Retail expert focuses on people throughout varied career
In 1995, Steven Kirn decided to write a personal mission statement, a sentence to define who he was and his purpose in life.
He wrote: “to help people learn and grow, with lightness of spirit.”
It’s a philosophy that Kirn, now the executive director of the David F. Miller Retailing Education and Research Center, has followed throughout his career.
“I’ve always been interested in how people develop,” he said. “And in all of my jobs, I think that’s been my focus.”
Kirn began his career in psychology, graduating from UF with a master’s degree in clinical psychology in 1971 and a doctorate in the same subject in 1974. While at UF, he met his wife, Katrine, who also earned her doctorate in clinical psychology at UF. He worked in the mental health field for six years, first as an intern and later at community mental health centers and in a private practice in Kentucky that he owned with his wife. He also was a full-time faculty member at Bellarmine University in Louisville for six years.
Kirn said he provided therapy for people suffering from depression, anxiety and other mental illnesses, as well as helped “people in okay situations get to great situations.”
But after six years in teaching and private practice, Kirn began career moves that ultimately landed him in the world of retail.
“At first the two fields don’t seem related,” he said, “but at their cores, both are about helping people develop to their full potential.”
He spent a decade working in human resources and consulting for various retail firms, including BATUS Inc., parent company of Saks Fifth Avenue, Marshall Field’s and Kohl’s. He later transitioned to a position at Sears. For nine years, Kirn served as the vice president for learning and development, training employees, recruiting interns and management trainees, and planning executive succession.

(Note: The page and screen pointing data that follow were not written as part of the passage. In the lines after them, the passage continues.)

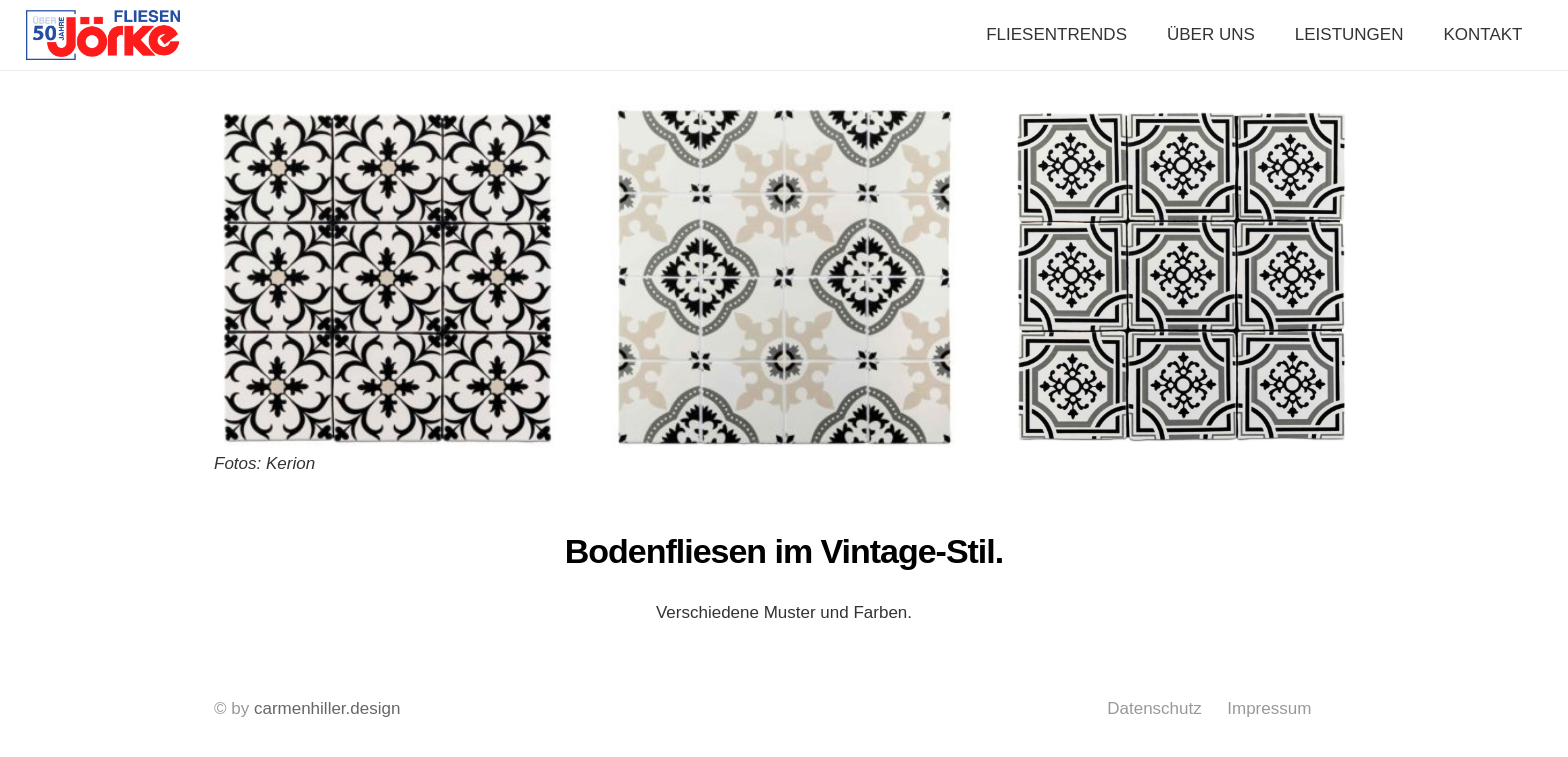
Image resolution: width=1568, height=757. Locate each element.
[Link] (103, 35)
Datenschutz (1154, 708)
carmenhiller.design (327, 708)
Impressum (1269, 708)
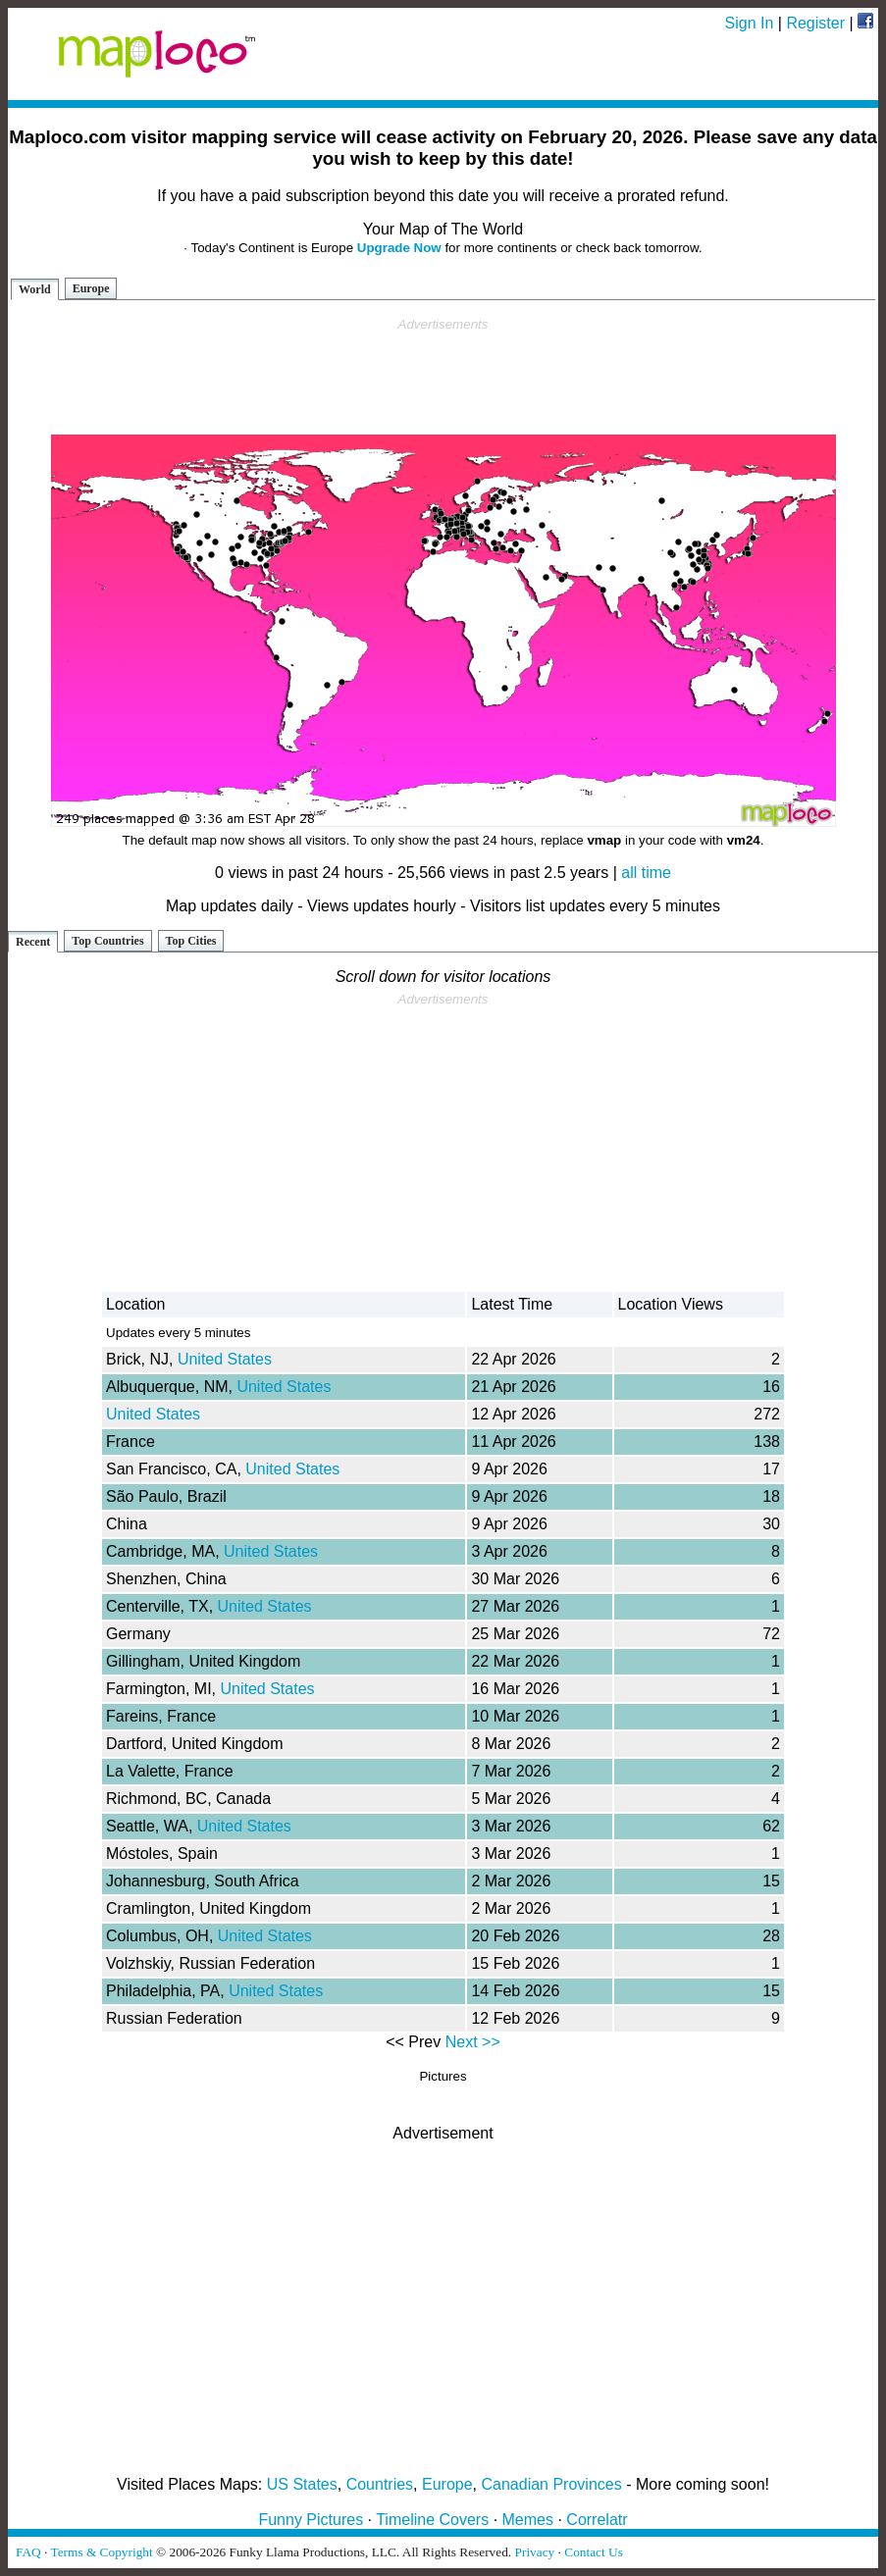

Now, at UF, he maintains his mission to help people grow, as he helps students plan their careers and develop their interests before they graduate.
The Miller Retailing Education and Research Center organizes opportunities for students interested in any aspect of retail. The center brings in professionals to talk to students, coordinates undergraduate internships and allows students to network with each other.
With retail making up 25 percent of American jobs, there are positions in store management, real estate, communications, technology and human resources, among other fields, Kirn said.
“When people hear ‘working in retail,’ a lot of them think only of cashiers or Walmart greeters,” he said. “But the truth is that retail offers a lot more opportunities.”
But what he loves most, he said, is following his mission statement and helping students “learn and grow.”
“After all of my experience,” he said, “it would be a shame to not share it and pass it on.”